Two days after a study showed that U.S. students were just average compared with the rest of the world, the group urged the next administration to do what it takes to meet national education goals set 10 years ago.

“The way we are doing it now is not meeting our needs,” said former Maine Gov. John R. McKernan, a one-time chair of the National Education Goals panel, which is charged with guiding states on how to boost their education systems.

The panel wants to create a schedule by which schools would administer standardized tests in at least one of the four core subjects once a year.
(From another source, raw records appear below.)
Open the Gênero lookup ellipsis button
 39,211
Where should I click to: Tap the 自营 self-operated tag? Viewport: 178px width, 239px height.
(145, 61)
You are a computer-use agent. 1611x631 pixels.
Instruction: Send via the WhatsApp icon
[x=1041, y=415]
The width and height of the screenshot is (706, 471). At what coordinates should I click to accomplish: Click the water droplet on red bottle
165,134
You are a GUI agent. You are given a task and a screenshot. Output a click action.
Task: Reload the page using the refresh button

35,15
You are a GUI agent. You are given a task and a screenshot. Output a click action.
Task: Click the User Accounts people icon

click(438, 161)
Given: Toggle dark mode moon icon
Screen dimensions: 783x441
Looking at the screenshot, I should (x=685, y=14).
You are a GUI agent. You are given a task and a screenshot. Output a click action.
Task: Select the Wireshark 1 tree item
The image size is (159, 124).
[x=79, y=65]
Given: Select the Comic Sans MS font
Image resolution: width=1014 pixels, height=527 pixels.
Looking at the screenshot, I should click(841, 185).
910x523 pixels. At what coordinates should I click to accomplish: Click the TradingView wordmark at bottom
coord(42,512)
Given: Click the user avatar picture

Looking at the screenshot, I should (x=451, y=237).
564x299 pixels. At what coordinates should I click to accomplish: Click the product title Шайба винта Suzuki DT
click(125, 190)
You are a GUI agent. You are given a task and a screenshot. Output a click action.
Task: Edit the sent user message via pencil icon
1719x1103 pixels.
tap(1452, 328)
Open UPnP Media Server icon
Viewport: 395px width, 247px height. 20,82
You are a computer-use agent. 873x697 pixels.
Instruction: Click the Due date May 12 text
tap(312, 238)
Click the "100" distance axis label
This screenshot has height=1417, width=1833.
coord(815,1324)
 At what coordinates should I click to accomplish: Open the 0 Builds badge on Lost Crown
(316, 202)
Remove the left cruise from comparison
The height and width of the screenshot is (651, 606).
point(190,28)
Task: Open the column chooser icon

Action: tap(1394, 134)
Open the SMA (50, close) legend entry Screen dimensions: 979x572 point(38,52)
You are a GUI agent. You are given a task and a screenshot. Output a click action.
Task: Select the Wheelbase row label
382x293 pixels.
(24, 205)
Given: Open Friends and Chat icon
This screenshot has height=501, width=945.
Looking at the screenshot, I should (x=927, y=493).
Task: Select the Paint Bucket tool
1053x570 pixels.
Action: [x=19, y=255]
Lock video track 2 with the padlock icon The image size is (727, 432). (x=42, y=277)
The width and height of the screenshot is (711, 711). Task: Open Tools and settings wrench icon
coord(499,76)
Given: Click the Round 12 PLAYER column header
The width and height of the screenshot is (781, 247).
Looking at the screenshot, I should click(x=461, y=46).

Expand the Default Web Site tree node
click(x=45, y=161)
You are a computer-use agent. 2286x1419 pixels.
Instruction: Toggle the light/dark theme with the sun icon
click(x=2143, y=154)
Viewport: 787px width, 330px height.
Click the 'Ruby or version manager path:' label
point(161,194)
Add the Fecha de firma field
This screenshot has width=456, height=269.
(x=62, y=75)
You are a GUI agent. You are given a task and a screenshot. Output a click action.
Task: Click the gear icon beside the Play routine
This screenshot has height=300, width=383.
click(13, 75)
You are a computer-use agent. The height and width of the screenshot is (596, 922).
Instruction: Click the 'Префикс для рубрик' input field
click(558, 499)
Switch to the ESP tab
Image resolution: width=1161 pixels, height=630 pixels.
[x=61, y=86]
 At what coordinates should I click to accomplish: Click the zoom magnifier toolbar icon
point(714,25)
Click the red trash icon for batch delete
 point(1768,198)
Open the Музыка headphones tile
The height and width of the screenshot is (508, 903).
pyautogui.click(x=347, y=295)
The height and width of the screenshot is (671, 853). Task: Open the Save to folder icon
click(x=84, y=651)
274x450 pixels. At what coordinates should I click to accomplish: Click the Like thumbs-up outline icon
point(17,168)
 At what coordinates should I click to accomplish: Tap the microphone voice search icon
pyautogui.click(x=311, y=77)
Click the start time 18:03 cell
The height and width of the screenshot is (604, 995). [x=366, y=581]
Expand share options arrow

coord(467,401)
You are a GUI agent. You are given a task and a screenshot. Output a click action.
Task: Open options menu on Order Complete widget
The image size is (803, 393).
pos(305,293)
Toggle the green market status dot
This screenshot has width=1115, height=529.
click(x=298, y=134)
The only way states currently know how they match up against other states is through a voluntary national program that tests a sample of children roughly every two years in a given subject.

But some results are based on data that’s three years old when released.

The information is too outdated to help schools decide what to do, said McKernan, who led a task force creating several recommendations to be formalized and presented in February to the new U.S. president.

“I don’t see how we can continue by putting out reports that aren’t current,” said Wisconsin Gov. Tommy Thompson, the panel’s chairman.

Vice President Al Gore and Texas Gov. George W. Bush, locked in a battle for the presidency, both promised to require greater testing as a way to hold schools accountable for student performance.

But President Clinton, a goals panel pioneer with former President George Bush, was rebuffed by Congress two years ago when he proposed national testing standards.

Opponents thought states should control what children are taught, and said that national testing added too much to the slew of state, school district and classroom exams.

Panel members suggest governors might warm to the idea with more money from Washington, more ways to relate national tests to state-given ones and more proof that schools can develop better teaching methods based on the research.

“It’s not a question of too much testing but of too little help for schools,” said Michael Cohen, Education Secretary Richard Riley’s K-12 deputy.

The Education Department’s research arm spends about $68 million a year trying to report adequately on the progress of 53 million K-12 schoolchildren.

“We have had a decade of data insufficiency,” McKernan said. “We need to decide whether we are serious about our education goals and spending the money necessary to gather the data to determine whether we’re meeting the goals.”

Last year, a decade after Clinton, the governor of Arkansas, and then-President Bush inaugurated the group, it concluded that the country had not sufficiently met eight goals that included better reading and math performance and higher graduation rates.

Some feared the backlash could be aimed at the panel, which does not set policy and mainly collects data. At issue for some critics is the renewal of the federal funds the group gets to study the goals.

House Republicans tried to completely cut the annual $2.3 million; a compromise with the Senate – if the budget is ever approved in lame-duck session negotiations – would give the panel $1.5 million.